Rencananya, pemberian subsidi risiko akan langsung ditransfer ke rekening calon penerima, sehingga tidak mencuaikan lembaga lain atau pihak ketiga. Tujuannya agar bansos lebih tepat sasaran.

“BP Jamsostek telah menyampaikan kepada pemerintah keterangan peserta aktif dengan upah di bawah Rp5 juta, berdasarkan upah pekerja yg dilaporkan dan tercatat di BP Jamsostek, ” jelasnya.

Sementara terkait skema, kriteria, dan mekanisme pencairan bertambah lanjut, ia menyatakan masih menunggui peraturan menteri ketenagakerjaan (permenaker). Zaman ini, aturan itu tengah diharmonisasi di Kementerian Hukum dan HAM.

“Kami tunggu permenakernya, ” imbuhnya.

Pemerintah akan memberikan BLT  Rp600 ribu per bulan ke 15 juta pekerja bergaji di bawah Rp5 juta demi membangun mereka menghadapi tekanan ekonomi akibat virus corona.   BLT  bakal diberikan sebanyak empat kali ataupun kalau diakumulasi Rp2, 4 juta per penerima.

Subsidi upah akan dicairkan dua kamar sekali dengan nominal Rp1, 2 juta per penerima per pencairan.

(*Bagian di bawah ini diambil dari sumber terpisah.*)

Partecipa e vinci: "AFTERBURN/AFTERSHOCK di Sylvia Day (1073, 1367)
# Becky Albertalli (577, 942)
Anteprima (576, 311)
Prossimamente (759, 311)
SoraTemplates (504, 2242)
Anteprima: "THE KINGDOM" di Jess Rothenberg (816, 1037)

Sejauh ini, ada beberapa syarat yang berlaku di dalam program tersebut. Mula-mula , calon penerima merupakan Awak Negara Indonesia (WNI) yang dibuktikan dengan Kartu Tanda Penduduk (KTP).

Kedua , terdaftar sebagai peserta BP Jamsostek yang masih aktif di program kepesertaan.

Ke-3 , peserta membayar besaran iuran berdasarkan ketentuan iuran bagi praktisi di bawah Rp5 juta serasi yang dilaporkan ke BP Jamsostek. Keempat , memiliki rekening bank yang masih aktif.

Infografis Mengenal BLT untuk Pekerja Bergaji di Bawah Rp5 juta Infografis Mengenal BLT untuk Pekerja Bergaji pada Bawah Rp5 juta. (CNN Indonesia/Fajrian)

Kelima , tidak masuk dalam peserta penerima manfaat Kartu Prakerja. Keenam , peserta membayar iuran sampai Juni 2020.

Calon penerima terpilih merupakan pengikut aktif dan membayar iuran datang 30 Juni 2020. Sementara untuk pekerja dengan gaji di kolong Rp5 juta yang tidak mengakar dalam kepesertaan BP Jamsostek, rencananya akan tetap dibantu pemerintah mencuaikan program Kartu Prakerja.

Pada program Kartu Prakerja, calon penerima juga akan mendapatkan dorongan sebesar Rp600 ribu per kamar sebanyak empat kali atau akumulasi Rp2, 4 juta. Bedanya, penyambut harus mengikuti pelatihan yang dibiayai pemerintah dengan pagu sebesar Rp1 juta dan mengisi lembar inspeksi dengan insentif tambahan Rp150 ribu.